Restricted expression of transgenic HLA-DRA gene in thymic epithelial cells and its role in acquisition of T cell tolerance to self-superantigens and processed DR alpha-derived peptide.

We have established a set of transgenic mouse lines in which the HLA-DRA gene was expressed in different cell types. In one line (DR alpha-24), DR alpha E beta b molecules were expressed on thymic medullary and cortical epithelial cells and all lineages of bone marrow-derived antigen-presenting cells (APC) except for thymic macrophages. By contrast, expression of the molecules in another line (DR alpha-30) was found on thymic medullary and cortical epithelial cells but not on bone marrow-derived APC in the thymus and periphery.
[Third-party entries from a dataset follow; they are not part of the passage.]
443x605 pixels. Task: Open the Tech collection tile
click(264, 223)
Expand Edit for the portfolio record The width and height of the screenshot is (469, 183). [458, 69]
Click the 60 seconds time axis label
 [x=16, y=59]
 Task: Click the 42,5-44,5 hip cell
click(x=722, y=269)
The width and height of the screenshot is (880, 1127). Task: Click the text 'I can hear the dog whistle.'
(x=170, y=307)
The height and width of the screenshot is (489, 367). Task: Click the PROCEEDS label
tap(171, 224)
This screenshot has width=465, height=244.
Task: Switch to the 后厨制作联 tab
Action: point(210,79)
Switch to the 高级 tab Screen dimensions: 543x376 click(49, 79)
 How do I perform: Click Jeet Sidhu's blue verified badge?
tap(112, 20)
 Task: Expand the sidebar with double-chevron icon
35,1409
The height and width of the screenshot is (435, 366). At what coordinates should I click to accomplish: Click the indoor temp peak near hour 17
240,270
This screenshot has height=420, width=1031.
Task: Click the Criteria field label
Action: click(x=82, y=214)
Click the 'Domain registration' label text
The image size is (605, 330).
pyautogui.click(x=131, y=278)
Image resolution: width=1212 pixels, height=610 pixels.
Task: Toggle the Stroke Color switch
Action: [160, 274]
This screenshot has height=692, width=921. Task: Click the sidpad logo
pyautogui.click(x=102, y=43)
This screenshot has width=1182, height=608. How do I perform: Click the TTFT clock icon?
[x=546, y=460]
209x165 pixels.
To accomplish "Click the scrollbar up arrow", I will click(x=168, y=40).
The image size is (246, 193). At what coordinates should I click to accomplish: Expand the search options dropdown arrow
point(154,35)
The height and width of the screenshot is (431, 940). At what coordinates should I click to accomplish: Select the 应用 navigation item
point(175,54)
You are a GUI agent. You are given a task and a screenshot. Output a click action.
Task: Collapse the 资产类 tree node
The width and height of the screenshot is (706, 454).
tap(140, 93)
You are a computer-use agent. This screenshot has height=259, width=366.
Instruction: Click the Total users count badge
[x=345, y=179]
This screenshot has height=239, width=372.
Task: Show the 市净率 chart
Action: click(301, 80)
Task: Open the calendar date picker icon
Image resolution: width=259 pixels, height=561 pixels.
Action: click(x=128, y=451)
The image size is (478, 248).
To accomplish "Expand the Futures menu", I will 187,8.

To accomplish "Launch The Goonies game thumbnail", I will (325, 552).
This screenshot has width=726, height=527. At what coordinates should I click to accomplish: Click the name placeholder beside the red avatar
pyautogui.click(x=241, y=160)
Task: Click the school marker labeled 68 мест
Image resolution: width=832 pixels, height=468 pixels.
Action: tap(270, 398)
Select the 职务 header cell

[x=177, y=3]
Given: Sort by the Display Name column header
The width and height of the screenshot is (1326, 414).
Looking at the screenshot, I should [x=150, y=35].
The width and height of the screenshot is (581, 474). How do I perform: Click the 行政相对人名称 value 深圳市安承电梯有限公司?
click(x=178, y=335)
To evaluate the role of thymic epithelial cells in acquisition of T cell tolerance, comparative analysis of DR alpha-24 and DR alpha-30 was performed. In DR alpha-30, T cells expressing TcR V beta 5 and V beta 11 were eliminated to comparable levels to those in DR alpha-24, suggesting that expression of the DR alpha E beta b molecules on thymic epithelial cells are sufficient for clonal deletion of the self-superantigen-reactive T cells. In addition, CD4+ T cells from DR alpha-30 as well as those from DR alpha-24 were tolerant to DR alpha-derived peptide/I-Ab complex expressed on spleen cells from DR alpha-24 even in the presence of exogenous interleukin-2. These observations suggest that expression of the DR alpha chain in thymic epithelial cells could induce T cell tolerance directed toward naturally processed DR alpha-derived peptide bound to I-Ab molecules, probably via clonal deletion of the self-reactive T cells.